If you want to benchmark your model in the same conditions as in our CoRL’17 paper, check out Benchmarking.
CARLA Ecosystem
Repositories associated to the CARLA simulation platform:
- Scenario_Runner: Engine to execute traffic scenarios in CARLA 0.9.X
- ROS-bridge: Interface to connect CARLA 0.9.X to ROS
- Driving-benchmarks: Benchmark tools for Autonomous Driving tasks
- Conditional Imitation-Learning: Training and testing Conditional Imitation Learning models in CARLA
- AutoWare AV stack: Bridge to connect AutoWare AV stack to CARLA
- Reinforcement-Learning: Code for running Conditional Reinforcement Learning models in CARLA
- Map Editor: Standalone GUI application to enhance RoadRunner maps with traffic lights and traffic signs information
Like what you see?

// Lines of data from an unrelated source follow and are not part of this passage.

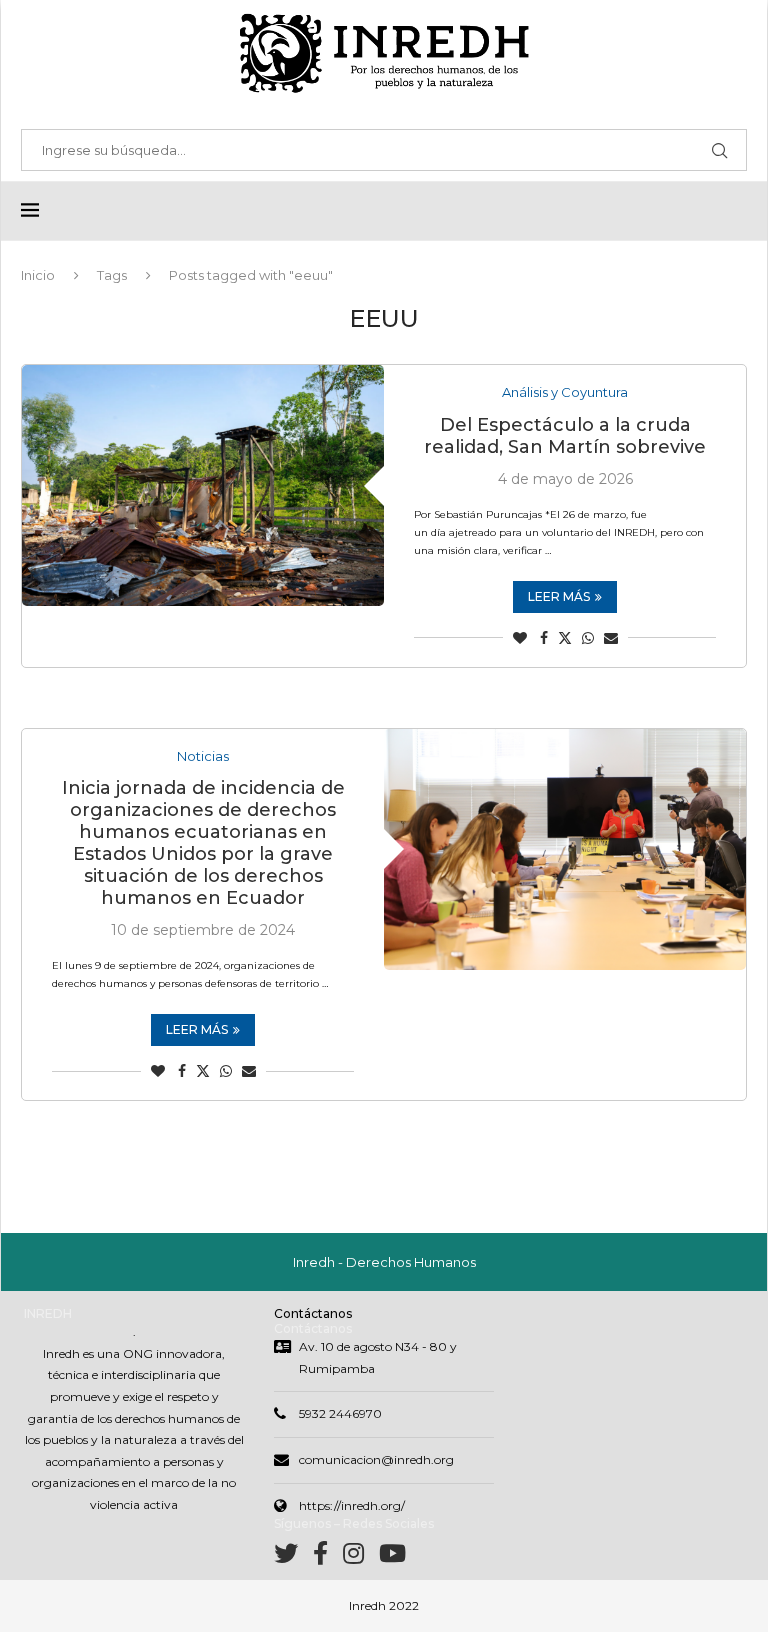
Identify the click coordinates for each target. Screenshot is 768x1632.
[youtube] (392, 1557)
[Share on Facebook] (544, 638)
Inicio (38, 275)
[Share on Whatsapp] (588, 638)
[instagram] (361, 1557)
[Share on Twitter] (565, 638)
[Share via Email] (611, 638)
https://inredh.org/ (352, 1505)
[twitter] (293, 1557)
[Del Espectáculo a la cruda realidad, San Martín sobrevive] (203, 485)
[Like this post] (520, 638)
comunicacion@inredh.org (376, 1459)
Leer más (559, 596)
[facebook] (328, 1557)
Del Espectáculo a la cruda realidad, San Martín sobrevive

Star us on GitHub to support the project!
Paper
If you use CARLA, please cite our CoRL’17 paper.
CARLA: An Open Urban Driving Simulator
Alexey Dosovitskiy, German Ros,
Felipe Codevilla, Antonio Lopez, Vladlen Koltun; PMLR 78:1-16
[PDF]
[talk]
@inproceedings{Dosovitskiy17,
title = {{CARLA}: {An} Open Urban Driving Simulator},
author = {Alexey Dosovitskiy and German Ros and Felipe Codevilla and Antonio Lopez and Vladlen Koltun},
booktitle = {Proceedings of the 1st Annual Conference on Robot Learning},
pages = {1--16},
year = {2017}
}
Building CARLA
Use git clone
or download the project from this page. Note that the master
branch contains the latest fixes and features, for the latest stable code may be
best to switch to the stable
branch.
Then follow the instruction at How to build on Linux or How to build on Windows.
Unfortunately we don't have official instructions to build on Mac yet, please check the progress at issue #150.
Contributing
Please take a look at our Contribution guidelines.
F.A.Q.
If you run into problems, check our FAQ.
License
CARLA specific code is distributed under MIT License.
CARLA specific assets are distributed under CC-BY License.
The ad-rss-lib library compiled and linked by the RSS Integration build variant introduces LGPL-2.1-only License.
Note that UE4 itself follows its own license terms.